6. The agenda committee will report directly to the faculty with results of their meetings by distributing minutes and will publish a quarterly report on progress made in DTFs and on other academic issues.
Guidelines for how Evergreen DTFs Charged by Academics Conduct their Work:
Participatory: engage the fauclty body in discussions; engage other affected constituents when necessary, ie.e., staff, students.
Educate: play a role in educating those affected about the issues the DTF is working on, including staff, facutly and students.
Facilitate: find creative ways for helping the faculty body discuss issues at faculty meetings, encourage faculty feedback and advice to the DTF, and facilitate effective processes for making fculty decisions on the issues under consideration.
Follow through: Create a final report that identifies those responsible for follow through and distribute to faculty. Work with the agenda committee to take action on faculty decisions regarding the DTF;s work, if appropriate. Meet with the agenda committee, deans and Provost if necessary to create action or change. Final reports must be archived in the library and with college policies. If a DTF report or actions before the faculty is delatyed or tabled for any reason, send notification of such to the agenda committee and faculty. Notify the agenda committee when a DTF is ready to "disappear."
* DISAPPEARING TASK FORCE (DTF) is a short-term ad hoc committee for the purpose of gathering information, preparing position papers, proposing policy, offering advice, or making hiring recommendations. During the the college's first year, DTF's were initiated to avoid the usual patterns of extensive standing committees and governing councils. DTF's have traditionally been consultative and collaborative in nature and have a diverse, broadly based membership.
BUILDING COMMUNITY is a major goal of this proposal. This model does not, however, purport to solve all of the college's communication problems; rather, it authorizes further experimentation to improve communications. The chair of the faculty, assisted by the agenda committee, provost and deans, is charged with developing and maintaining an information structure which brings all important issues of academic policy before the faculty, so that the faculty can be sure they are involved in community affairs and are being heard.

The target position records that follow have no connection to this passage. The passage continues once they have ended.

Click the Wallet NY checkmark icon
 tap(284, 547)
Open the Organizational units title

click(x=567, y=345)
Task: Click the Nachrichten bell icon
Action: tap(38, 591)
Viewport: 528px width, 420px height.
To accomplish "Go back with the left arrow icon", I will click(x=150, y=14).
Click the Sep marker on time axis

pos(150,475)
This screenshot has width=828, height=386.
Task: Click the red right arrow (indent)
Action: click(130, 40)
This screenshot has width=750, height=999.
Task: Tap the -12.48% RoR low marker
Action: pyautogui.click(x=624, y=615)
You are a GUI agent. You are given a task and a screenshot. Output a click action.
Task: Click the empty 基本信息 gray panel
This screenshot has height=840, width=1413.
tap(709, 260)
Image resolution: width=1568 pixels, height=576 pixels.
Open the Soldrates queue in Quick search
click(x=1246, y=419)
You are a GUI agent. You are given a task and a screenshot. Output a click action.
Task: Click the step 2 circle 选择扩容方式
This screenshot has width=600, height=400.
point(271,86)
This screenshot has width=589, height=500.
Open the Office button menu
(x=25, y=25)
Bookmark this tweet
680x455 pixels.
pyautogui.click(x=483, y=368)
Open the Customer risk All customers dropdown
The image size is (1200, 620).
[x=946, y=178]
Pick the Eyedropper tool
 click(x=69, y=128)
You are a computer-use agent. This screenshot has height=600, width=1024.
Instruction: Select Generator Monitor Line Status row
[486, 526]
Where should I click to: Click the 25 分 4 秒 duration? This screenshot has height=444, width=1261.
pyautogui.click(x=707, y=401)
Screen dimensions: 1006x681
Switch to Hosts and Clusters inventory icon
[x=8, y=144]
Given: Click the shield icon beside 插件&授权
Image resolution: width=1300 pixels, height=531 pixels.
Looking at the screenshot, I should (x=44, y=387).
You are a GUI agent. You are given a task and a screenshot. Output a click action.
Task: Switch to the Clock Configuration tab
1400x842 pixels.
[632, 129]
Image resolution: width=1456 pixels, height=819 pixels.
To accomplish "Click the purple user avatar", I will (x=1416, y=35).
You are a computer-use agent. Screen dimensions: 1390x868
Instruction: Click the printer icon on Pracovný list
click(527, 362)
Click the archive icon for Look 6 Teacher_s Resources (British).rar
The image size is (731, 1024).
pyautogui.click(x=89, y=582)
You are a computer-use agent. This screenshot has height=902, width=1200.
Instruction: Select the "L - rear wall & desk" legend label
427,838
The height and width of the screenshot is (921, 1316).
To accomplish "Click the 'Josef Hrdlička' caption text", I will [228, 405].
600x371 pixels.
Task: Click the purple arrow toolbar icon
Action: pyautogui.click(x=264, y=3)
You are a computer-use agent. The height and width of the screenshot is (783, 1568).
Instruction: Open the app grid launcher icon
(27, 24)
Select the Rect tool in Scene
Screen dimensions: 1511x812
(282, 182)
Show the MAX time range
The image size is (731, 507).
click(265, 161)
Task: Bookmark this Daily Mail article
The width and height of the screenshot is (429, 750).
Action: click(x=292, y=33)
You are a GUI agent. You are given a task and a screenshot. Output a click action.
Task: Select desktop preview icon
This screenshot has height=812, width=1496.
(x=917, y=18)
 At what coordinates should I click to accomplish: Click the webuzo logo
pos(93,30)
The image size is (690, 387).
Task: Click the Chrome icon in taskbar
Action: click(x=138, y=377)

CLARITY AND CLOSURE are two further objectives of this model. It builds mechanisms for broad consultation with the faculty, and it allows the academic side of the college to reach and communicate a clear position on issues of academic policy. A corollary is that it provides a means of reaching and respecting closure on important issues. The decisions of the faculty on academic policy are binding upon faculty members, deans and the agenda committee when they represent the views of the faculty to other agencies or bodies. Since one of the functions of the strengthened faculty meeting is to reach collaborative conclusions regarding policy issues, members of the faculty who disagree with these conclusions should be encouraged by the deans, provost and president to take their concerns to the agenda committee and the faculty meeting, rather than to try to negotiate ad hoc exceptions to their colleagues' views.
REPRESENTATION will be achieved through the governance groups. The agenda committee will consist of eight elected members, plus the chair of the faculty (who will preside), and the faculty representative to the board of trustees. Terms of the elected members will two years, and four new members will be nominated and elected annually in the late spring. The chair will also be elected annually in the late spring. It will be the normal expectation that the previous year's chair will serve as the faculty representative to the Board of Trustees.